I wanted her to mourn out loud like I had seen others do. I wanted the catharsis of tears and outbursts, but that wasn’t how she grieved. She grieved with her hands, with the things she could touch, with the spaces she could change. Sitting on those new couches, I understand it now. I don’t complain. I don’t tell her how much I miss the old ones. I just sink into them, into the silence, into the small comfort of knowing that we were both grieving in the only way we knew how. In solitude and solace, in distance and forgiveness. 

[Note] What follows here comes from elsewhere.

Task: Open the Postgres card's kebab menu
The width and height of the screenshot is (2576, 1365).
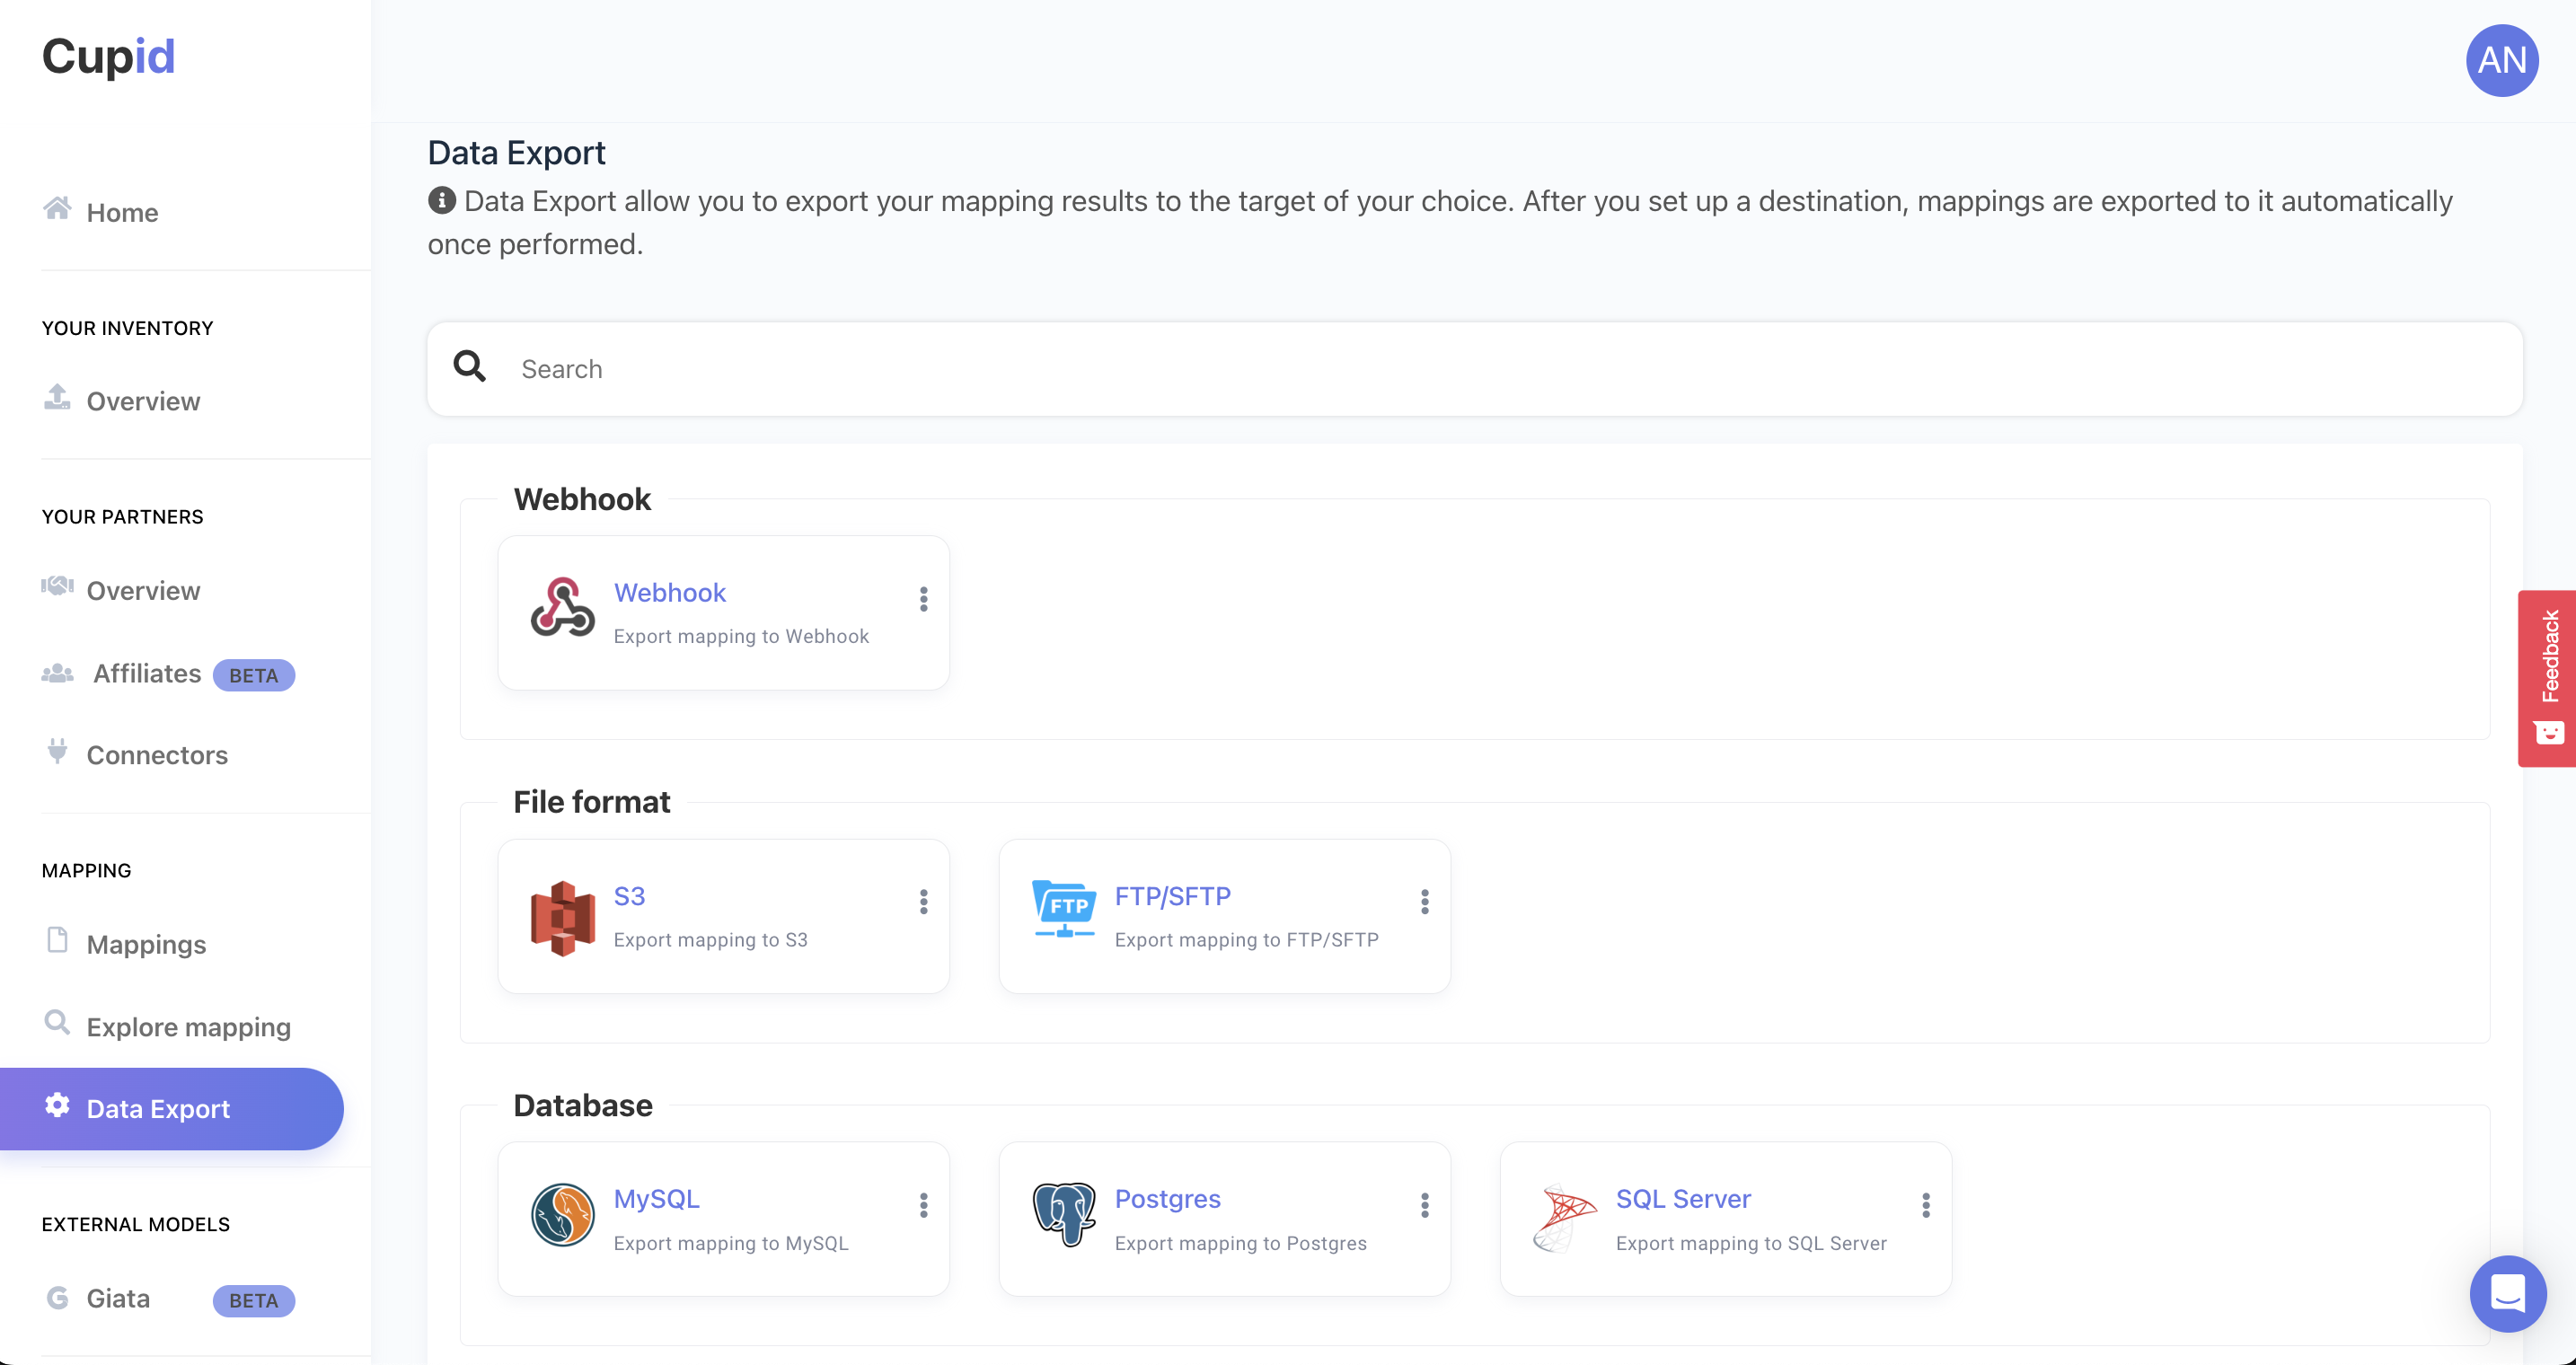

I didn’t realize it then, but my mother kept a lot more of my grandmother than I had noticed. It wasn’t always out in the open, but she was still there, scattered in small, quiet corners of the apartment, woven into the fabric of the space in ways I hadn’t seen before. My grandmother wasn’t gone; she was hidden in plain sight. She is the crystal candy dish sitting in the cabinet of the entertainment system, that glass bowl with its smooth and elegant curves. She was the leather purse hanging in the coat closet, still holding the faint scent of her perfume. She is the ashtray resting on the windowsill, holding the trace of a life that had been lived. She is the blanket my mother kept on her bed, the one that smelled like old nights and the comfort of familiarity. She is the Whitney Houston vinyl sitting on the shelf, tucked away, waiting to be played. She is the yellow beret my mother wears every winter when I’m back home from school. But most of all, she is the urn full of ashes sitting upon a dresser by a small window in my mother's closet, watching my mother do what she does best, the one thing they bonded over the most, “getting all dolled up”. These pieces of my grandmother had stayed behind, quietly tucked into the spaces that my mother couldn’t bear to erase. My grandmother’s presence still vibrated through that apartment. I just couldn’t see it then.